__Exercise directions__
Retype every entry exactly, down to the last character.

__Supplied records__
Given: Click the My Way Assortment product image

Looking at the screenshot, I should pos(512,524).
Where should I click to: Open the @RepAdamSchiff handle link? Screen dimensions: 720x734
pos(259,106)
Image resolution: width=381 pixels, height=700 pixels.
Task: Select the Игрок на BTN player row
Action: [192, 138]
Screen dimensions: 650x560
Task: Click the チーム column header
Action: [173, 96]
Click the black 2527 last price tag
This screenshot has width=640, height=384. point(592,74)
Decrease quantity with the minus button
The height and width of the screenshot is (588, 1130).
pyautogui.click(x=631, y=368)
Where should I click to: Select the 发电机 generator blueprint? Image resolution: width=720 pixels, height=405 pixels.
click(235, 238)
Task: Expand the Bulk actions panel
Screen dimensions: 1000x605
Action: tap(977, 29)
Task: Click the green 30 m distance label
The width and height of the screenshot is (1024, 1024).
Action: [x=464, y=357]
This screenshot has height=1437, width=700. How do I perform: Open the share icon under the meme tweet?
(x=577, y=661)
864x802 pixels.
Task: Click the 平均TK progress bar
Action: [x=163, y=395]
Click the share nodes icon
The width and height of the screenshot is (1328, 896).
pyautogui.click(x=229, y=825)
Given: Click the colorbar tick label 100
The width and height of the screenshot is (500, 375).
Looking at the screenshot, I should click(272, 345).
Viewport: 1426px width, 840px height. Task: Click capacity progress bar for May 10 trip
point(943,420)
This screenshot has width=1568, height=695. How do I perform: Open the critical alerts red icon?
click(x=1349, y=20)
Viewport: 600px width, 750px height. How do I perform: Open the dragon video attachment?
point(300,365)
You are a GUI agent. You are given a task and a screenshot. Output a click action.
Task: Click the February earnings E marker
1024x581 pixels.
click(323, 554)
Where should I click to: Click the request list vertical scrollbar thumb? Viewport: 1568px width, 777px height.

__Answer box__
Given: Click the My Way Assortment product image

Looking at the screenshot, I should pos(512,524).
Where should I click to: Open the @RepAdamSchiff handle link? Screen dimensions: 720x734
pos(259,106)
Image resolution: width=381 pixels, height=700 pixels.
Task: Select the Игрок на BTN player row
Action: [192, 138]
Screen dimensions: 650x560
Task: Click the チーム column header
Action: [173, 96]
Click the black 2527 last price tag
This screenshot has width=640, height=384. point(592,74)
Decrease quantity with the minus button
The height and width of the screenshot is (588, 1130).
pyautogui.click(x=631, y=368)
Where should I click to: Select the 发电机 generator blueprint? Image resolution: width=720 pixels, height=405 pixels.
click(235, 238)
Task: Expand the Bulk actions panel
Screen dimensions: 1000x605
Action: tap(977, 29)
Task: Click the green 30 m distance label
The width and height of the screenshot is (1024, 1024).
Action: [x=464, y=357]
This screenshot has height=1437, width=700. How do I perform: Open the share icon under the meme tweet?
(x=577, y=661)
864x802 pixels.
Task: Click the 平均TK progress bar
Action: [x=163, y=395]
Click the share nodes icon
The width and height of the screenshot is (1328, 896).
pyautogui.click(x=229, y=825)
Given: Click the colorbar tick label 100
The width and height of the screenshot is (500, 375).
Looking at the screenshot, I should click(272, 345).
Viewport: 1426px width, 840px height. Task: Click capacity progress bar for May 10 trip
point(943,420)
This screenshot has width=1568, height=695. How do I perform: Open the critical alerts red icon?
click(x=1349, y=20)
Viewport: 600px width, 750px height. How do I perform: Open the dragon video attachment?
point(300,365)
You are a GUI agent. You are given a task and a screenshot. Output a click action.
Task: Click the February earnings E marker
1024x581 pixels.
click(323, 554)
Where should I click to: Click the request list vertical scrollbar thumb? Viewport: 1568px width, 777px height.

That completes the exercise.